Mas o verdadeiro toque de gênio — em termos de especulação social, que é a província específica do tipo de ficção científica (a dita “soft“) a que o livro pertence — está na explicação de como e por quê a palavra escrita passou a ser proscrita, como e por quê a sociedade decidiu transformar a leitura de livros em crime:
Vamos ver as minorias de nossa civilização, sim? Maior a população, mais minorias. Não ofenda os amantes de cães, os amantes de gatos, os médicos, os advogados, os comerciantes, os cozinheiros, os mórmons, os batistas, os unitaristas, os descendentes de chineses, suecos, italianos, alemães, do Brooklyn, da Irlanda, pessoas do Oregon e do México. As pessoas neste livro, nesta peça, neste seriado de TV não devem representar nenhum pintor, cartógrafo, mecânico de parte alguma. Quanto maior o seu mercado, Montag, menos você consegue administrar a controvérsia, lembre-se! Todas as menores, menores minorias, com seus umbigos a serem mantidos limpinhos. Autores, cheios de pensamentos malignos, tranquem suas máquinas de escrever. E eles trancaram. Revistas converteram-se em belas misturas de mandioca com baunilha. Livros, os malditos críticos esnobes, disseram, eram insossos. Não surpreende que tenham parado de vender, disseram os críticos. Mas o público, sabendo o que desejava, feliz (…) Então foi assim, Montag. Não veio de cima para baixo, do governo. Não houve decreto, declaração, censura, a princípio, não! Tecnologia, exploração das massas e pressão das minorias fizeram o truque, graças a Deus.A ressalva, aqui, é que as “minorias” a que Bradbury se refere são, além das “minorias” de sempre — excluídos, desprestigiados, etc. –, quaisquer grupos sociais organizados. Afinal, jornalistas, advogados, cozinheiros… são, em si, “minorias” dentro da sociedade. É tautológico: qualquer recorte do todo será, por definição, menor que o todo.

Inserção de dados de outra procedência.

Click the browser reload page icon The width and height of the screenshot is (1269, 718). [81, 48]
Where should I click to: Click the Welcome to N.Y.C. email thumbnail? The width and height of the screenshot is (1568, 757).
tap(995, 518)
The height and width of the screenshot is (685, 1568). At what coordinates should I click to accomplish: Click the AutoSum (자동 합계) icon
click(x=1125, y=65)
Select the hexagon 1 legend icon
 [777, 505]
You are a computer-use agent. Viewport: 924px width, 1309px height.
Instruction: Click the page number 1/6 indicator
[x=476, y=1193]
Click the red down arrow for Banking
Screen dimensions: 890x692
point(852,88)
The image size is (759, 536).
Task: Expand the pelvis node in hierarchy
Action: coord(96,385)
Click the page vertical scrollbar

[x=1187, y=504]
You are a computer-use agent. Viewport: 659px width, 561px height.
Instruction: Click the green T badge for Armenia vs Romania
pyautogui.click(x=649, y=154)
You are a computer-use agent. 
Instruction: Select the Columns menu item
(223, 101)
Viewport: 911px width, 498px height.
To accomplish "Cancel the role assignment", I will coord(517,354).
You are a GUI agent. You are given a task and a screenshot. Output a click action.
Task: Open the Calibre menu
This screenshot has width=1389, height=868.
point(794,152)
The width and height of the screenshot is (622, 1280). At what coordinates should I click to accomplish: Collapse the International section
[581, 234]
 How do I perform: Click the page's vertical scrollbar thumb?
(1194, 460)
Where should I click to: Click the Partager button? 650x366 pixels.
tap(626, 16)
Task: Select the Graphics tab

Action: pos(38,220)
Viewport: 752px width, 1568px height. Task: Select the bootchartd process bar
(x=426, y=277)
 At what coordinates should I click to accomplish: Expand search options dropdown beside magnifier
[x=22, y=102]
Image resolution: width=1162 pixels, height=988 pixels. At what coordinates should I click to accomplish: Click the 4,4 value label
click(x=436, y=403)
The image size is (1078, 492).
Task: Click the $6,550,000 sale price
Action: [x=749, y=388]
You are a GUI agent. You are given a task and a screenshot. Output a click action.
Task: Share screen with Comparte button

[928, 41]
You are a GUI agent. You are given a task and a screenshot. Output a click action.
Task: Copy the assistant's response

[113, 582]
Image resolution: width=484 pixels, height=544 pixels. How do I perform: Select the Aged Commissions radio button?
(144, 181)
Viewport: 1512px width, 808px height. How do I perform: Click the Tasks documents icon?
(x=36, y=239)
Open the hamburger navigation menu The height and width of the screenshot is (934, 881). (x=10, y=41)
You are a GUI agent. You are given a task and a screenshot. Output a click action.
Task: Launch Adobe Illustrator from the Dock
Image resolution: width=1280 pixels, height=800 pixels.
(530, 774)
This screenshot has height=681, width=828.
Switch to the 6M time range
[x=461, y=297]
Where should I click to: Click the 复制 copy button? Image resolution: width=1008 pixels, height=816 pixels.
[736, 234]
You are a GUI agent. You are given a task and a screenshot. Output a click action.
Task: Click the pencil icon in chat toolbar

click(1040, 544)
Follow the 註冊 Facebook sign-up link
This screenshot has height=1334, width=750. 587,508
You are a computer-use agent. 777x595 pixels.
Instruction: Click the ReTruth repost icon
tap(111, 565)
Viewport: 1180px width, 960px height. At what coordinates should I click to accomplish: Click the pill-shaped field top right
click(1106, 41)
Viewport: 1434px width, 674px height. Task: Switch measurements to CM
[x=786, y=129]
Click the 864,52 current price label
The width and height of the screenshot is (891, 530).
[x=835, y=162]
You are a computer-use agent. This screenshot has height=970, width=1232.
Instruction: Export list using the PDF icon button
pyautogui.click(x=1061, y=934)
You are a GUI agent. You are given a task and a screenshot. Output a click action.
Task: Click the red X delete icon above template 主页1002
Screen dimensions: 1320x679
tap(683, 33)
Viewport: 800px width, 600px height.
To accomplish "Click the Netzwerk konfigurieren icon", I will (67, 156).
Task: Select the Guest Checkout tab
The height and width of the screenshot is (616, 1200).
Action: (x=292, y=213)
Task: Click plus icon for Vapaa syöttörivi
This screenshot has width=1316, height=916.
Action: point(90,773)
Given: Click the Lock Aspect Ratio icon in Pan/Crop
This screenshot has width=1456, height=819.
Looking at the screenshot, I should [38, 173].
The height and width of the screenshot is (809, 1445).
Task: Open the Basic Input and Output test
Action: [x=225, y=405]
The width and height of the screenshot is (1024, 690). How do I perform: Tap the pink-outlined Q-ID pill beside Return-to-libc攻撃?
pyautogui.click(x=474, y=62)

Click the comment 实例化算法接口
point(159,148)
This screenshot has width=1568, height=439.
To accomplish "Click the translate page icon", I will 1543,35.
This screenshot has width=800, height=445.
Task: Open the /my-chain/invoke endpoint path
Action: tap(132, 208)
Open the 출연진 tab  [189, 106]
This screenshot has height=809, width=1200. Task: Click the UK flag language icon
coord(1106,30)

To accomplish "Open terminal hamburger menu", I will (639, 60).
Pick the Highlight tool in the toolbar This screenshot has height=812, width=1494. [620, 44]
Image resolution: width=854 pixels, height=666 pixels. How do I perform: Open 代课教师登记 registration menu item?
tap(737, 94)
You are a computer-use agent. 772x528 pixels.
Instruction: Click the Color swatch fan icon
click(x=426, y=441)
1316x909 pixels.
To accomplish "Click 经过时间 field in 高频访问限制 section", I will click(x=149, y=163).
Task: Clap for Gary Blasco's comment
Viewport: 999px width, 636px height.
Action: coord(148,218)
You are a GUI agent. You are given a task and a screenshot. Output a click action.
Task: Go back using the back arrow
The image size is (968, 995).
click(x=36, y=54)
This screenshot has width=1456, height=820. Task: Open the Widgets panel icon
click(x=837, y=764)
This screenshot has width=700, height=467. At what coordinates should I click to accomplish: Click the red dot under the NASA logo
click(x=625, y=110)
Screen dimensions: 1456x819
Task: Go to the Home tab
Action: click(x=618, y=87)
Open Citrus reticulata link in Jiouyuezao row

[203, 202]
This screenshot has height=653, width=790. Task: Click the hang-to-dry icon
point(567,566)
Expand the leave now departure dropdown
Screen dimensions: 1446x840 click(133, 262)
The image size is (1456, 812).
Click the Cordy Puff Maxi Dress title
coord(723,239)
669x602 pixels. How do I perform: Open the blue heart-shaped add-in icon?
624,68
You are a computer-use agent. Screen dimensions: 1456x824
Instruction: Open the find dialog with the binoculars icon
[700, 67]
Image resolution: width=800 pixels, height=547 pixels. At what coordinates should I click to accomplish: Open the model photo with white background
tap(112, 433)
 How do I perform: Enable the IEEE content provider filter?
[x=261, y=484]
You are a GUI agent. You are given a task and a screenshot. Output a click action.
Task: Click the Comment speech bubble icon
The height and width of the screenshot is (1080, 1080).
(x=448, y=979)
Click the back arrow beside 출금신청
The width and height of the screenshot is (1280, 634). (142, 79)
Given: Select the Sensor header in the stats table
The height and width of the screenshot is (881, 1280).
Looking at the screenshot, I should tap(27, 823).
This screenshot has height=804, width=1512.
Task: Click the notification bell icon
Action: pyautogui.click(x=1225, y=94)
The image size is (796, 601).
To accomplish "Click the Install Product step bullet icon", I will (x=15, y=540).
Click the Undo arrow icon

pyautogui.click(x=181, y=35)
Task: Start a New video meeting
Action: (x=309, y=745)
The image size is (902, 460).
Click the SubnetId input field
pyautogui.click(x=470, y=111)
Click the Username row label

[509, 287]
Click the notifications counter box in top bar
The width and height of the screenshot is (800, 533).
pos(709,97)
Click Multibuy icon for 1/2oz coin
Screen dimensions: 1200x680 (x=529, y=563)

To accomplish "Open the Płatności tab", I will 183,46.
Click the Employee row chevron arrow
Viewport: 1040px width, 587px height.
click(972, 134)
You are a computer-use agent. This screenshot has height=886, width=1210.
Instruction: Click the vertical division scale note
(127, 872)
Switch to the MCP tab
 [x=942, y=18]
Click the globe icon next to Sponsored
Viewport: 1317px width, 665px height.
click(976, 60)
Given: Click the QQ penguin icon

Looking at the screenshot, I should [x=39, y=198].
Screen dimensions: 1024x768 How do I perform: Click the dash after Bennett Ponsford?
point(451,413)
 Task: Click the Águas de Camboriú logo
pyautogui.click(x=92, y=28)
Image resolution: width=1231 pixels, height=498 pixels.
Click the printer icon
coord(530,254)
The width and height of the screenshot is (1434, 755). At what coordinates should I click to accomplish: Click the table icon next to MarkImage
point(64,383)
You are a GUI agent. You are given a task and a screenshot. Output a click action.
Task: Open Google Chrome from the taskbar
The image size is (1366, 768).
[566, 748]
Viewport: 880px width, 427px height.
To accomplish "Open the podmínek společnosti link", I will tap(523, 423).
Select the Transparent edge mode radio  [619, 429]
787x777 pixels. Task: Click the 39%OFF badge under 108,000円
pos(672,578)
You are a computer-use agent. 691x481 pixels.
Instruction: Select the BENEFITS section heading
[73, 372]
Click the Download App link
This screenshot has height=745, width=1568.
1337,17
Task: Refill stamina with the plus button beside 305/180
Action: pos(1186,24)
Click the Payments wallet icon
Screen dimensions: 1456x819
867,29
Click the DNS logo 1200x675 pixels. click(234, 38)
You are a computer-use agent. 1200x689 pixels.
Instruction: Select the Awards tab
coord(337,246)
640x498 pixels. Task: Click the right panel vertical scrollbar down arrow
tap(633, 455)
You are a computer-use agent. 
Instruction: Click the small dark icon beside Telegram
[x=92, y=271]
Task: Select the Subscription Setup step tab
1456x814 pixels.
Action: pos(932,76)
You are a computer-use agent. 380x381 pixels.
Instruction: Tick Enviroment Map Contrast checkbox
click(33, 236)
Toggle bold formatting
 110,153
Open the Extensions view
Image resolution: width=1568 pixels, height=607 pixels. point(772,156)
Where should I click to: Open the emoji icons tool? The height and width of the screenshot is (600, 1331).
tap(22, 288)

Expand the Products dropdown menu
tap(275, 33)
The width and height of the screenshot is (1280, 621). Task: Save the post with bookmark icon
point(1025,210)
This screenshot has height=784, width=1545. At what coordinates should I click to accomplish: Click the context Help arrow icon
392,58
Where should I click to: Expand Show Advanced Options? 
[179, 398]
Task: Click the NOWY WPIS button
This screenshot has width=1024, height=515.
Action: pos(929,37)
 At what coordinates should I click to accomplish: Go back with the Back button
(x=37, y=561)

Mas enfim, não sei você, mas cada vez que leio a passagem do livro e olho para o país em que vivo, sinto um arrepio na espinha. Do mesmo modo que os judeus da Antiguidade concluíram que o único modo seguro de nunca pronunciar “o nome de Deus em vão” era jamais pronunciar o nome de Deus em hipótese alguma, e que os muçulmanos decidiram que a melhor forma de evitar idolatria era proibir de vez toda e qualquer forma de arte figurativa, no mundo de Fahrenheit 451 as pessoas concluíram que a única forma de não ofender ninguém era simplesmente nunca mais ler ou escrever nada.
Exagero? Pergunte aos jornalistas brasileiros que têm biografias não-autorizadas de figuras públicas prontas, na gaveta, mas que não encontram editoras dispostas a correr o risco jurídico de lançar o livro no mercado.
No mundo de hoje, queimar livros fisicamente nem é mais, de fato, uma prática eficaz como era, digamos, na época em que o apóstolo Paulo instigou uma grande fogueira de obras pagãs na cidade de Éfeso, causando um prejuízo de cinquenta mil peças de prata (1.666 vezes mais do que Judas recebeu por Jesus, eis aí um número cabalístico). Queima-se um exemplar aqui, outro ali, e daí? Milhares ou milhões de outros ainda existem, sem falar nas cópias digitais.
O que me traz ao título da postagem, uma citação deste artigo de Ray Bradbury, a respeito da pressão que vinha sofrendo para mudar este ou aquele detalhe de sua obra: “Há mais de um modo de queimar um livro, e o mundo está cheio de gente correndo por aí com fósforos”. Mais do que nunca, os “bombeiros” estão em toda parte. E é até preciso muito cuidado para não virar um deles.